You need to use the output of f.read().

string = f.read()

I think your confusion is that f will be turned into a string just by calling its method .read(), but that's not the case. I don't think it's even possible for builtins to do that.

For reference, _io.TextIOWrapper is the class of an open text file.

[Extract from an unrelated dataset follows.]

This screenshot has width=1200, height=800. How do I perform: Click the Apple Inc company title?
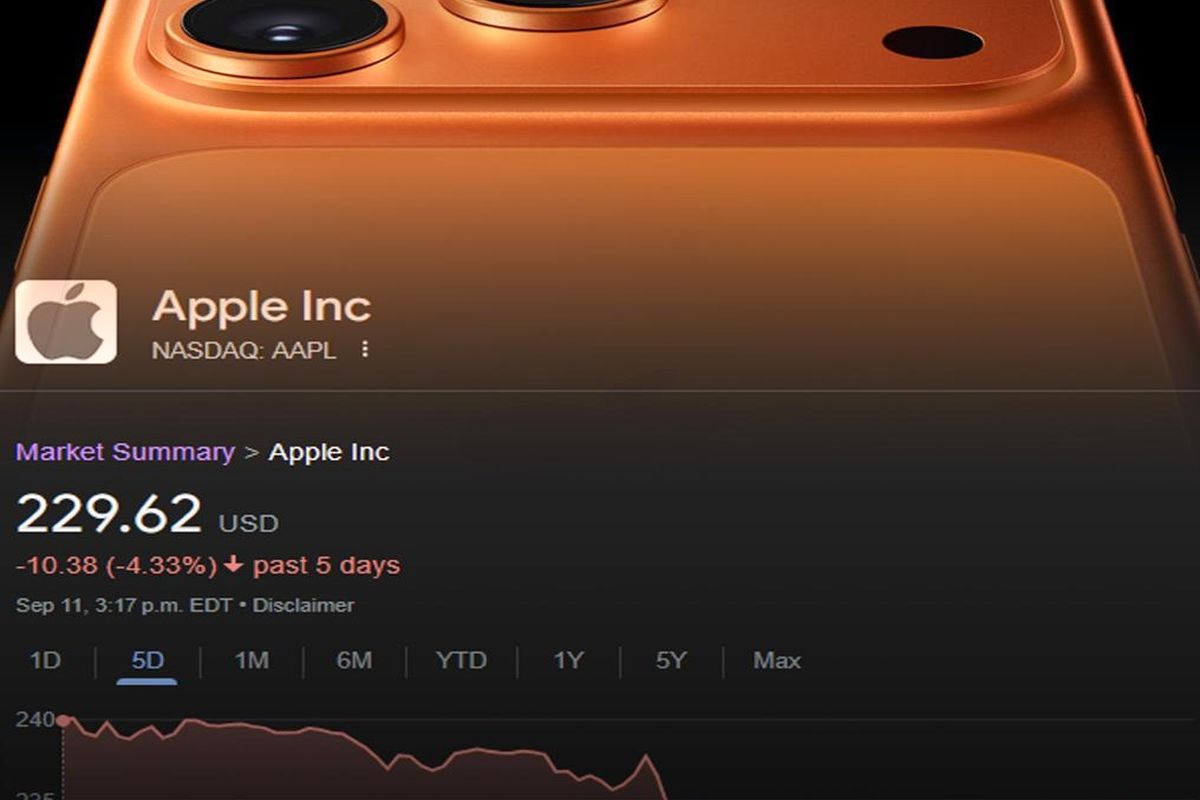(261, 306)
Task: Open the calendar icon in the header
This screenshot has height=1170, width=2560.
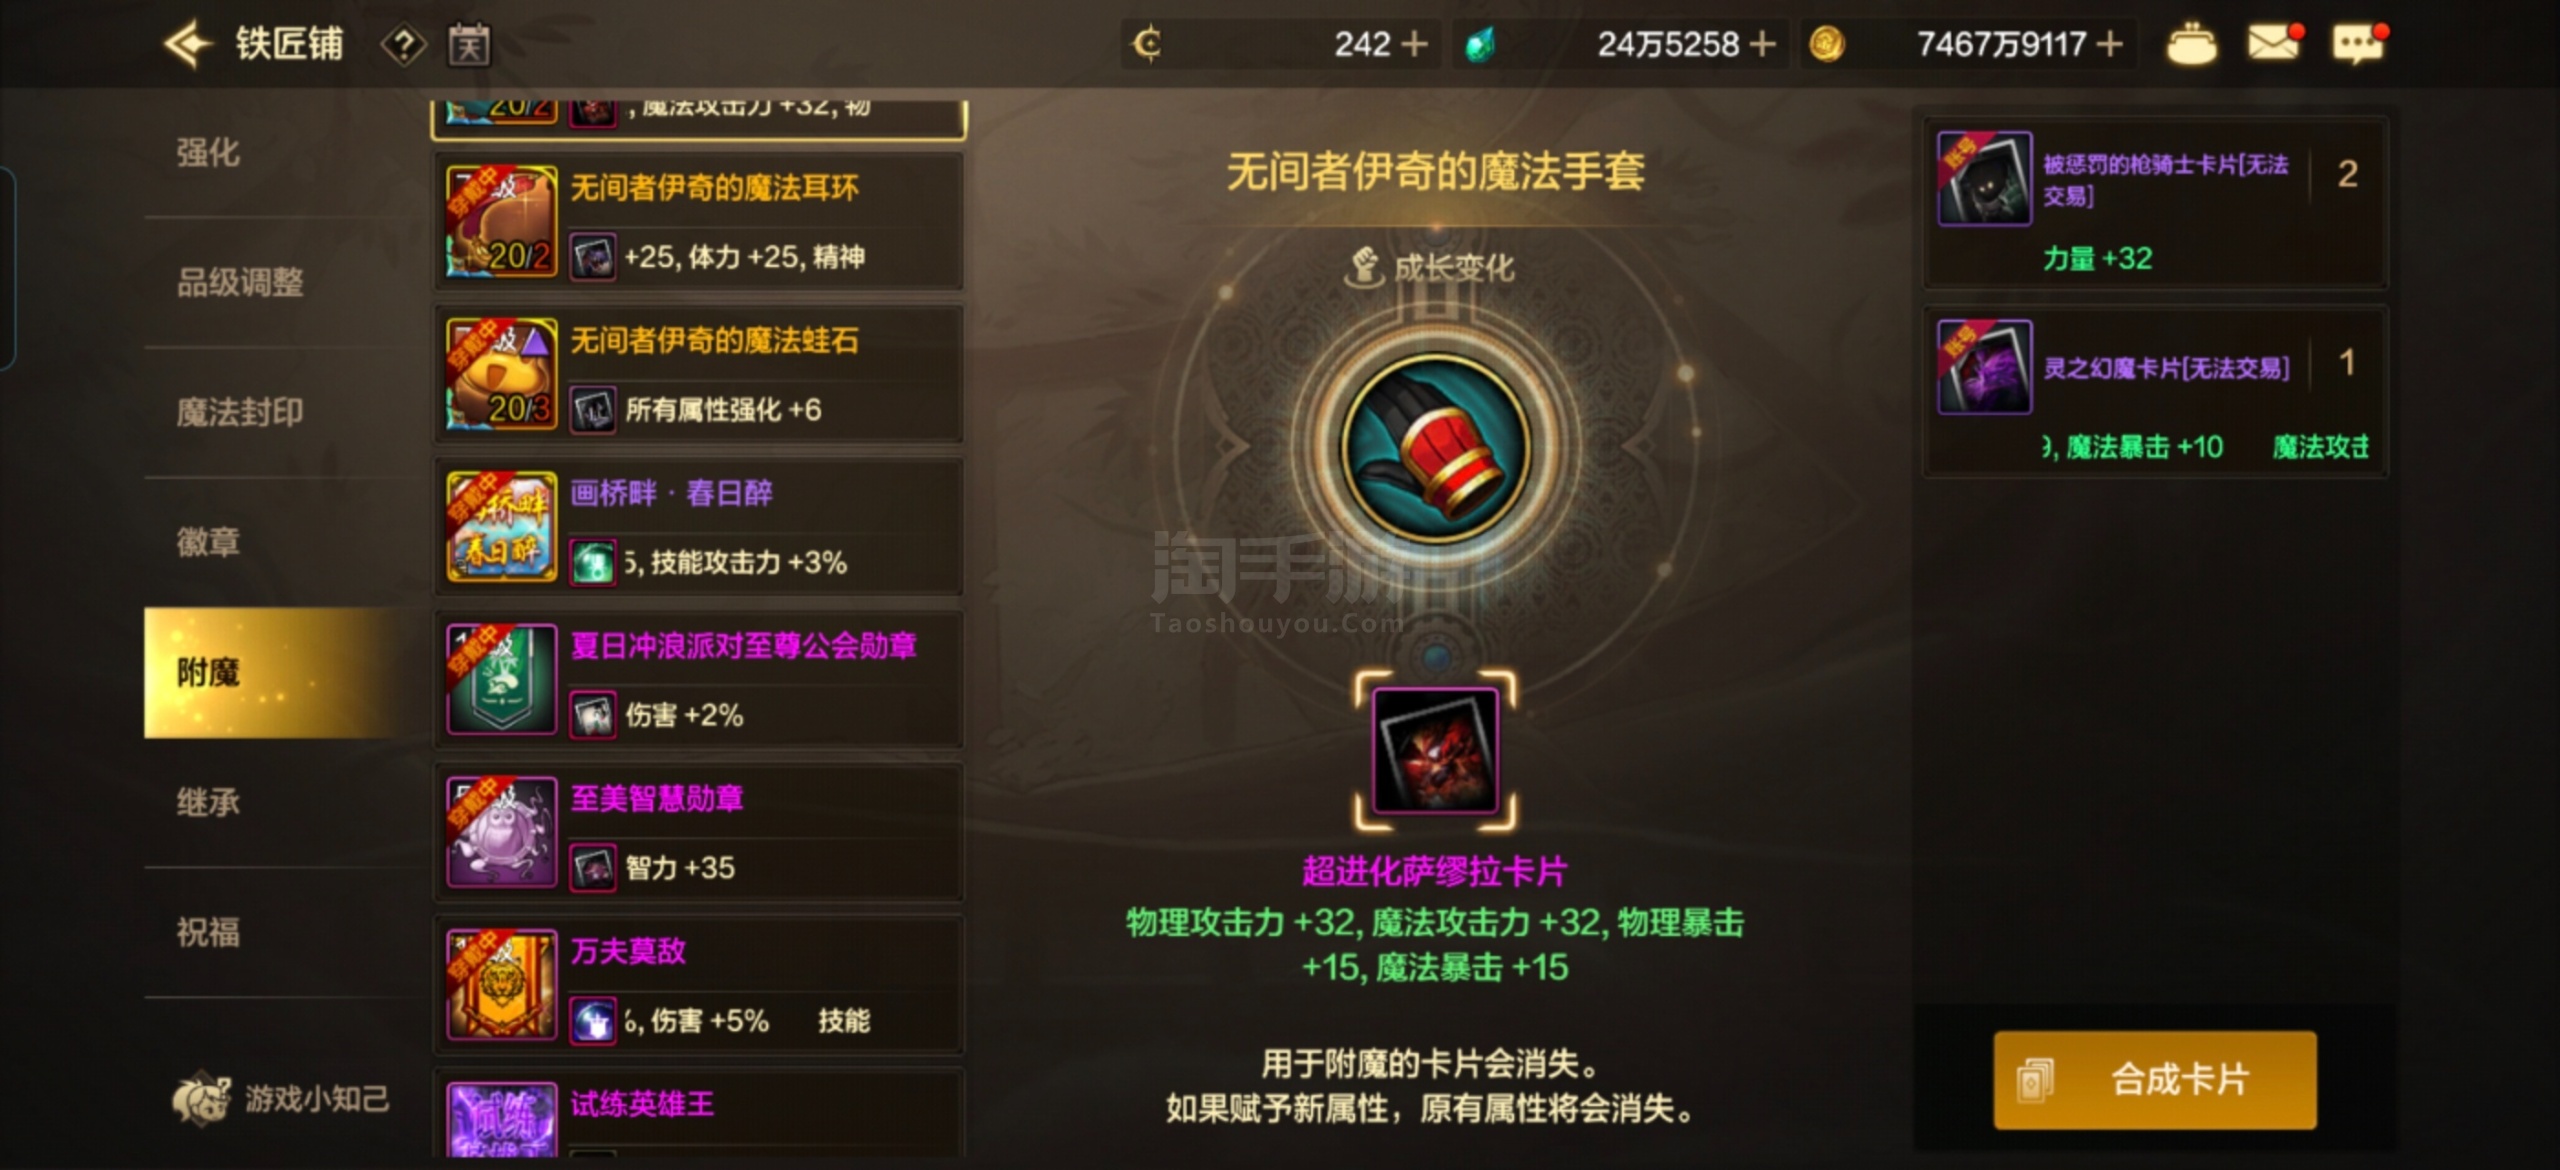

See the documentation for io.TextIOWrapper.

By the way, best practice is to use a with-statement for opening files:

with open("document.txt", "r", encoding='utf-8-sig') as f:
    string = f.read()

Upvotes: 23

PixelatedStarfish
PixelatedStarfish

Reputation: 7

It's not a super elegant solution but it works for me

def extractPath(innie):
    iggy = str(innie)

    getridofme ="<_io.TextIOWrapper name='"
    getridofmetoo ="' mode='r' encoding='UTF-8'>"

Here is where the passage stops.